Casa Nostra. Qui Italia
il libro ritrovato
Simona Vinci, “Brother
and sister”
Ed. Einaudi, pagg.111, Euro 8,5
Ancora il mondo dell’infanzia, o
dell’adolescenza sulla soglia dell’infanzia, nel nuovo libro di Simona Vinci,
un racconto lungo che sarebbe dovuto essere un dramma per la radio. E del
dramma “Brother and sister” mantiene la struttura scarna, lo scenario
essenziale, il dialogo, l’unità di tempo e di luogo. Tutto si svolge tra
l’interno di una casa e un bosco, in una notte, l’ultima che i tre fratelli, la
diciassettenne Cate, il quattordicenne Matt e il piccolo Billo passeranno
insieme. E’ una notte di luna piena, un paese sugli Apennini, Bologna in
lontananza. Zoom sull’interno, una casa con poche cose, la televisione, una
cassettiera, un grembiule che pende da un gancio. Tutto lascia intendere
un’assenza- i fratelli accennano alla mamma, e poi cade il silenzio; se Billo
piange, “adesso” tocca a Cate farlo smettere. L’intero quadro si configura come
una delle favole che si raccontano ai bambini, in cui c’è sempre una mamma che
muore, solo che nella realtà del mondo moderno la matrigna è sostituita
dall’assistente sociale, il pericolo è quello dell’essere internati in un
Istituto e finire con l’essere separati. E’ la disgregazione del nucleo
famigliare, lo strappo, la solitudine.
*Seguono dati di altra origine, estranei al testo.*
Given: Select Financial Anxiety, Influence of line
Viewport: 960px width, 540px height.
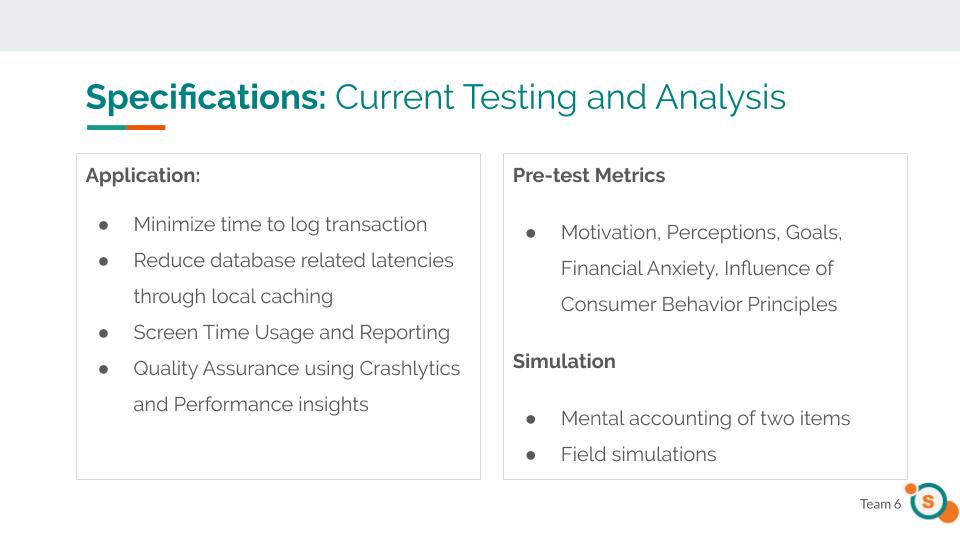Looking at the screenshot, I should point(697,269).
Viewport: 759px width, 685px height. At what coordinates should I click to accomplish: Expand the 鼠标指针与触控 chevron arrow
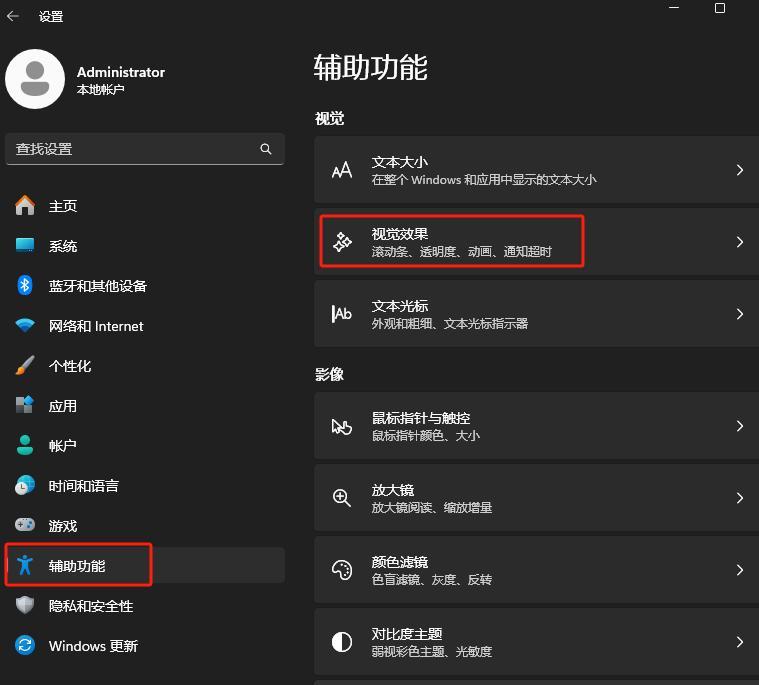coord(740,426)
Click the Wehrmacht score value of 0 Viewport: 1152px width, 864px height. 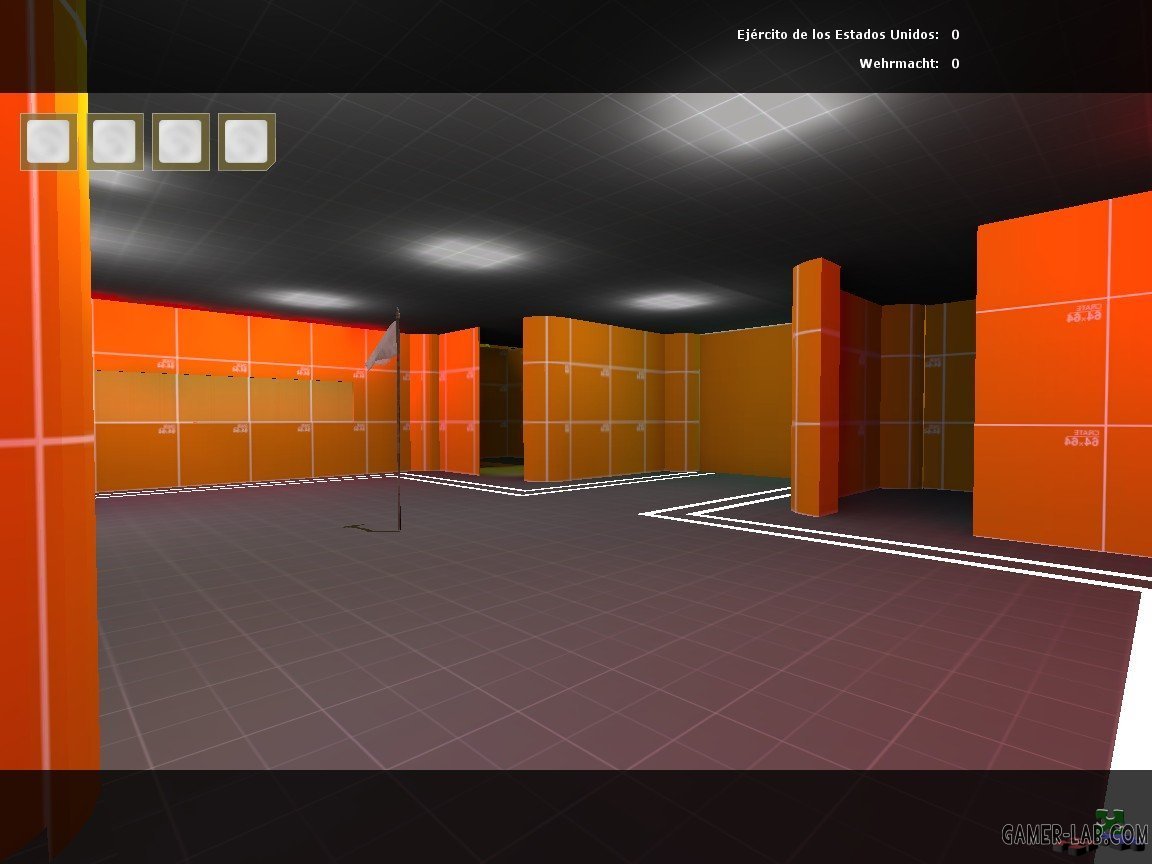(955, 64)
E’ per scongiurare la paura di quello
che li aspetta che Matt chiede alla sorella di raccontare una fiaba e la fiaba
è il calco della loro storia, una favola che prende dalla tradizione gli
elementi della fuga nel bosco, del fratellino che viene trasformato in un
capriolo, del re che sposa la fanciulla.
La favola di Cate si interrompe di
continuo per fare posto alla realtà della storia che loro stanno vivendo-
escono fuori i ricordi, la nascita di Billo, la morte del padre, la depressione
della madre. E affiorano anche altri
pensieri e sentimenti più torbidi, quelli che balenano nella mente senza che si
riescano a soffocare, che si esprimono con parole spezzate perché fanno paura-
l’attrazione, inevitabile ma sentita come colpevole, tra fratello e sorella, la
domanda “si può fare qualcosa per trattenere le persone?”, l’accorata
constatazione “non ci voleva bene”. Ed è della mamma che si parla, del modo
come se n’è andata, e poi c’è quella domanda, “gli hai detto che siamo stati
noi?”, che si spalanca su un buio di possibilità.Come nella favola di Grimm, anche qui il bosco ha una valenza duplice: è una possibilità di fuga, un sollievo temporaneo dall’atmosfera chiusa dei ricordi, ma è pur sempre buio, con cespugli che graffiano, con rumori che non si riescono ad identificare. E la sortita dei tre fratelli nel bosco finirà con una corsa precipitosa per rinchiudersi di nuovo nella sicurezza della casa- sono troppo giovani per affrontare il mondo da soli. Una telefonata annuncia l’arrivo di un assistente sociale (a lui il ruolo di salvatore come quello del re?) e dal bosco esce, per unirsi a loro, non una bestia feroce ma un piccolo compagno down di Billo: a lui la corona argentata di cartone sulla testa, il re della solitudine per ricordarci che non abbiamo il monopolio dell’infelicità.